* **Task input**

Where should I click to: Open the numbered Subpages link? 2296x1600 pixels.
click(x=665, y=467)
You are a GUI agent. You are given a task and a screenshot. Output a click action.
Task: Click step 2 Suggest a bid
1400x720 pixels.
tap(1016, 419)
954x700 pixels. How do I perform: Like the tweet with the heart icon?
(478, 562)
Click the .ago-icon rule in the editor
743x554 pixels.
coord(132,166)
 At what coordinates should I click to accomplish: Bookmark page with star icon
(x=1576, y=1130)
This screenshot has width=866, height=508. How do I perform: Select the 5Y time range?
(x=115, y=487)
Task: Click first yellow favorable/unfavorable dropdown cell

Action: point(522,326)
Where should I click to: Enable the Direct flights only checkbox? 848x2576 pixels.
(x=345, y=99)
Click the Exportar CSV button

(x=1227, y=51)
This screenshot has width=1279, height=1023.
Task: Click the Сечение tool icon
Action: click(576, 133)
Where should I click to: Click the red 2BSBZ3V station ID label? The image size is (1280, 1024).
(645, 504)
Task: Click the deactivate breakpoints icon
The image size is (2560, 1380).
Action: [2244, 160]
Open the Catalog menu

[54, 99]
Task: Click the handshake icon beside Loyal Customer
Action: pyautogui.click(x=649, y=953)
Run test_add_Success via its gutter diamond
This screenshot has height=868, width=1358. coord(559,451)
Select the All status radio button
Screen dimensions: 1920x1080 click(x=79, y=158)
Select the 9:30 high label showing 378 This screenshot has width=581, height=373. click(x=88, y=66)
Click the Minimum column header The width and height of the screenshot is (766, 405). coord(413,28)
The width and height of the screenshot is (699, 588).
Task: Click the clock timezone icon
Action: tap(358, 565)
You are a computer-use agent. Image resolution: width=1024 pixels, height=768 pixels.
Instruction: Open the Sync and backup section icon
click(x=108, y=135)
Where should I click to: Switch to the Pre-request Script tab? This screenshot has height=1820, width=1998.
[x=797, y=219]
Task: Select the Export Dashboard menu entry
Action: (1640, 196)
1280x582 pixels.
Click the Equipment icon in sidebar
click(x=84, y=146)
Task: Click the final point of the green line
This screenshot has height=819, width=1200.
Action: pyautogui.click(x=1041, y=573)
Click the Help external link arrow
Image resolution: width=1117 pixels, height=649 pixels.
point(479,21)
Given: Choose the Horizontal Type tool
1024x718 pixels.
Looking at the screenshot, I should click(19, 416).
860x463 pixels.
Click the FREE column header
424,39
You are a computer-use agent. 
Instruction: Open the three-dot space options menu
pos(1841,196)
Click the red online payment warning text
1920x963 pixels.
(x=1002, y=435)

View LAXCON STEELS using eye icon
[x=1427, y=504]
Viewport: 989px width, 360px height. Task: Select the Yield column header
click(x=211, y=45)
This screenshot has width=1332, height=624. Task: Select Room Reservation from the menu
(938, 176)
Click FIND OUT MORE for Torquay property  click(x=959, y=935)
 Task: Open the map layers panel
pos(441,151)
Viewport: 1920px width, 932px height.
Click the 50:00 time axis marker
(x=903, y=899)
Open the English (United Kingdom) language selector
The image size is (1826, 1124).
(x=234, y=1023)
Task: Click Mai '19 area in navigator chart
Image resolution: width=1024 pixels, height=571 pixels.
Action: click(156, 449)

* **Given problem**
Please copy all of the entries above line for line, changing nothing.

* **Solved problem**
Where should I click to: Open the numbered Subpages link? 2296x1600 pixels.
click(x=665, y=467)
You are a GUI agent. You are given a task and a screenshot. Output a click action.
Task: Click step 2 Suggest a bid
1400x720 pixels.
tap(1016, 419)
954x700 pixels. How do I perform: Like the tweet with the heart icon?
(478, 562)
Click the .ago-icon rule in the editor
743x554 pixels.
coord(132,166)
 At what coordinates should I click to accomplish: Bookmark page with star icon
(x=1576, y=1130)
This screenshot has width=866, height=508. How do I perform: Select the 5Y time range?
(x=115, y=487)
Task: Click first yellow favorable/unfavorable dropdown cell

Action: point(522,326)
Where should I click to: Enable the Direct flights only checkbox? 848x2576 pixels.
(x=345, y=99)
Click the Exportar CSV button

(x=1227, y=51)
This screenshot has width=1279, height=1023.
Task: Click the Сечение tool icon
Action: click(576, 133)
Where should I click to: Click the red 2BSBZ3V station ID label? The image size is (1280, 1024).
(645, 504)
Task: Click the deactivate breakpoints icon
The image size is (2560, 1380).
Action: [2244, 160]
Open the Catalog menu

[54, 99]
Task: Click the handshake icon beside Loyal Customer
Action: pyautogui.click(x=649, y=953)
Run test_add_Success via its gutter diamond
This screenshot has height=868, width=1358. coord(559,451)
Select the All status radio button
Screen dimensions: 1920x1080 click(x=79, y=158)
Select the 9:30 high label showing 378 This screenshot has width=581, height=373. click(x=88, y=66)
Click the Minimum column header The width and height of the screenshot is (766, 405). coord(413,28)
The width and height of the screenshot is (699, 588).
Task: Click the clock timezone icon
Action: tap(358, 565)
You are a computer-use agent. Image resolution: width=1024 pixels, height=768 pixels.
Instruction: Open the Sync and backup section icon
click(x=108, y=135)
Where should I click to: Switch to the Pre-request Script tab? This screenshot has height=1820, width=1998.
[x=797, y=219]
Task: Select the Export Dashboard menu entry
Action: (1640, 196)
1280x582 pixels.
Click the Equipment icon in sidebar
click(x=84, y=146)
Task: Click the final point of the green line
This screenshot has height=819, width=1200.
Action: pyautogui.click(x=1041, y=573)
Click the Help external link arrow
Image resolution: width=1117 pixels, height=649 pixels.
point(479,21)
Given: Choose the Horizontal Type tool
1024x718 pixels.
Looking at the screenshot, I should click(19, 416).
860x463 pixels.
Click the FREE column header
424,39
You are a computer-use agent. 
Instruction: Open the three-dot space options menu
pos(1841,196)
Click the red online payment warning text
1920x963 pixels.
(x=1002, y=435)

View LAXCON STEELS using eye icon
[x=1427, y=504]
Viewport: 989px width, 360px height. Task: Select the Yield column header
click(x=211, y=45)
This screenshot has width=1332, height=624. Task: Select Room Reservation from the menu
(938, 176)
Click FIND OUT MORE for Torquay property  click(x=959, y=935)
 Task: Open the map layers panel
pos(441,151)
Viewport: 1920px width, 932px height.
Click the 50:00 time axis marker
(x=903, y=899)
Open the English (United Kingdom) language selector
The image size is (1826, 1124).
(x=234, y=1023)
Task: Click Mai '19 area in navigator chart
Image resolution: width=1024 pixels, height=571 pixels.
Action: click(156, 449)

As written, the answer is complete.